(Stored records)
______________________________
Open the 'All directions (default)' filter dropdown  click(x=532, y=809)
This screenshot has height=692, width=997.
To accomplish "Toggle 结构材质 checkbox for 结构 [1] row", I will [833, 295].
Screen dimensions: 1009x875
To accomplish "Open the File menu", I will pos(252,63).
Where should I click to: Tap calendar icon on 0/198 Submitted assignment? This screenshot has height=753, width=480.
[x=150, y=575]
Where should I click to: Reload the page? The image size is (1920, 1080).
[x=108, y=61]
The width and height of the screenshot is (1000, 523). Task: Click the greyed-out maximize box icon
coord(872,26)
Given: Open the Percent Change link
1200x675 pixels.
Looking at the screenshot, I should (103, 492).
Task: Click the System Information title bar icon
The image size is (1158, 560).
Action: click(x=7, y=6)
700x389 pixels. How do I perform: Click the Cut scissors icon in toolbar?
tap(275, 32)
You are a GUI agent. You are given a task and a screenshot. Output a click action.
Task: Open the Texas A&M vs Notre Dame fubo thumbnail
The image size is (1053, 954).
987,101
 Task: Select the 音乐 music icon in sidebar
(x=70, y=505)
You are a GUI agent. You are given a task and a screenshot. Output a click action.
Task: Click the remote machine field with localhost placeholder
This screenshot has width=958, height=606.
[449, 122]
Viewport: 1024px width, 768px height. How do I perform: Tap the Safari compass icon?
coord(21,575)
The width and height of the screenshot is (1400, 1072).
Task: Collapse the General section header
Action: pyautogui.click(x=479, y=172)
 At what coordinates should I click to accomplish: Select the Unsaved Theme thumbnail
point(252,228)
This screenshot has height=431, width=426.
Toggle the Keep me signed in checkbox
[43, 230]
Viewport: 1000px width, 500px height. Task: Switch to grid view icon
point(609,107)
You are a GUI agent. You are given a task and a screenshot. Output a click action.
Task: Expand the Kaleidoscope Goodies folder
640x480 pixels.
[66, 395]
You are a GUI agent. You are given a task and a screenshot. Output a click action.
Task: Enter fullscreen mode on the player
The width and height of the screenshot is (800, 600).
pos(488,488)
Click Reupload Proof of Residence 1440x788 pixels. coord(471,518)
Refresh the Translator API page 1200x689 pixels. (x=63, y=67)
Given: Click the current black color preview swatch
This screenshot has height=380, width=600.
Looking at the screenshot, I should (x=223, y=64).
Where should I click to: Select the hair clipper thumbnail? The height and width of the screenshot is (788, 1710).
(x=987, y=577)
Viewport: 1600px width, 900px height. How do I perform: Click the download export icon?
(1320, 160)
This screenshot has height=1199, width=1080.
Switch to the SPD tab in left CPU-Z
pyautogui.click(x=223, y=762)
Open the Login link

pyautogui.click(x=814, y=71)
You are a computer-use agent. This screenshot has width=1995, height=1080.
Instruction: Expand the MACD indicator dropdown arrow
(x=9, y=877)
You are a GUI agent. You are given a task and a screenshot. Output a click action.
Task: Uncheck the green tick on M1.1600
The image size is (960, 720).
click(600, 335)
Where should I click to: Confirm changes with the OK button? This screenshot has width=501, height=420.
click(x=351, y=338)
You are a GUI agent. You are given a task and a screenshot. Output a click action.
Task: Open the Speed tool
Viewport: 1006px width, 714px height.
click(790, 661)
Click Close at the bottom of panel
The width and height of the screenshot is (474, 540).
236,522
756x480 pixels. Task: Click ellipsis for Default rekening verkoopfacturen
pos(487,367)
______________________________
# WHAT YOU SHOULD DO:
Set down, exactly as written, each line of the data from its opening line through the one containing "Task: Click the System". Output nothing more.

# YOUR RESPONSE:
Open the 'All directions (default)' filter dropdown  click(x=532, y=809)
This screenshot has height=692, width=997.
To accomplish "Toggle 结构材质 checkbox for 结构 [1] row", I will [833, 295].
Screen dimensions: 1009x875
To accomplish "Open the File menu", I will pos(252,63).
Where should I click to: Tap calendar icon on 0/198 Submitted assignment? This screenshot has height=753, width=480.
[x=150, y=575]
Where should I click to: Reload the page? The image size is (1920, 1080).
[x=108, y=61]
The width and height of the screenshot is (1000, 523). Task: Click the greyed-out maximize box icon
coord(872,26)
Given: Open the Percent Change link
1200x675 pixels.
Looking at the screenshot, I should (103, 492).
Task: Click the System Information title bar icon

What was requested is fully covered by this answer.